• **What the task asks**: Return exactly, with nothing added, the lines from the one that contains "You are a GUI" through the end of the listing below, pictures excluded.

=-=-=-=-=

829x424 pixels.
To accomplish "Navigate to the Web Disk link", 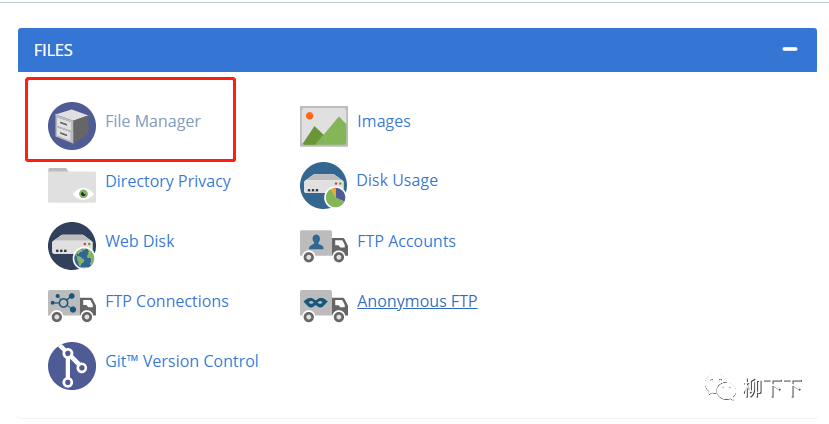I will [x=140, y=241].
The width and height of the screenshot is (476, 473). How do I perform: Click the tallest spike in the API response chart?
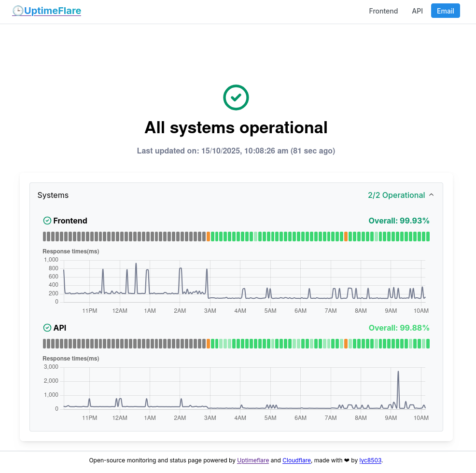398,373
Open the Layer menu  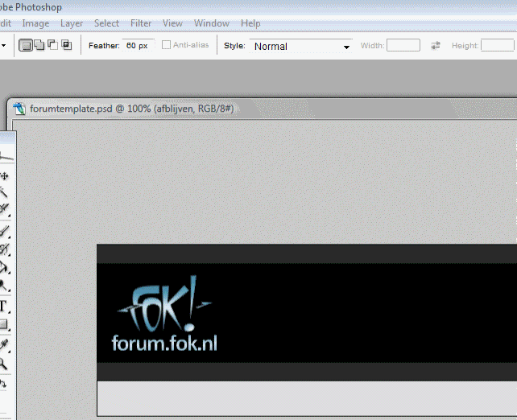[72, 23]
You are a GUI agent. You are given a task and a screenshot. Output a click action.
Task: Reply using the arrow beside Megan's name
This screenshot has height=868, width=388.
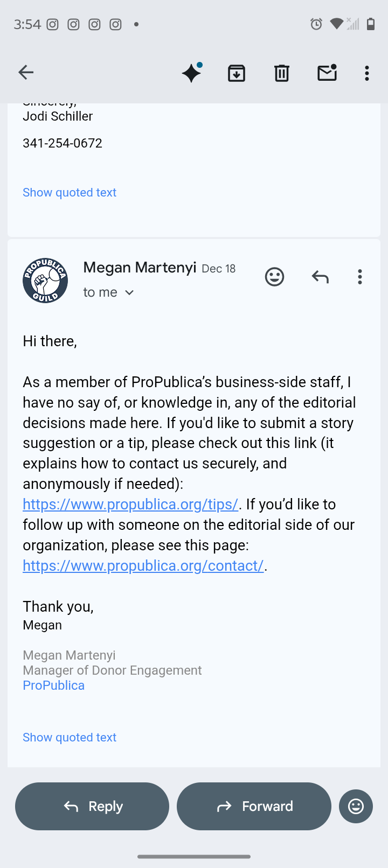[320, 277]
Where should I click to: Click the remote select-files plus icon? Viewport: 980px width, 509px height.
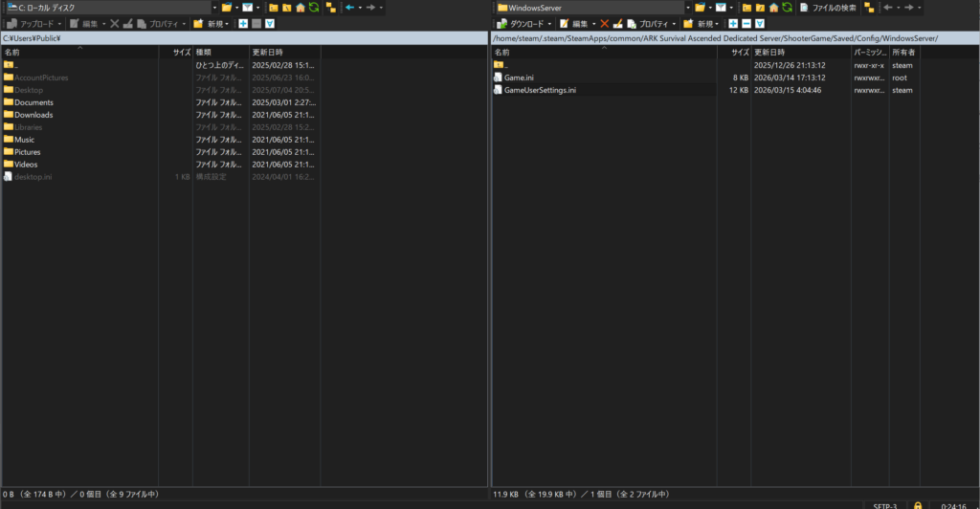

=-=-=-=-=

• **Result**:
You are a GUI agent. You are given a task and a screenshot. Output a click action.
Task: Reply using the arrow beside Megan's name
This screenshot has height=868, width=388.
[320, 277]
Where should I click to: Click the remote select-files plus icon? Viewport: 980px width, 509px height.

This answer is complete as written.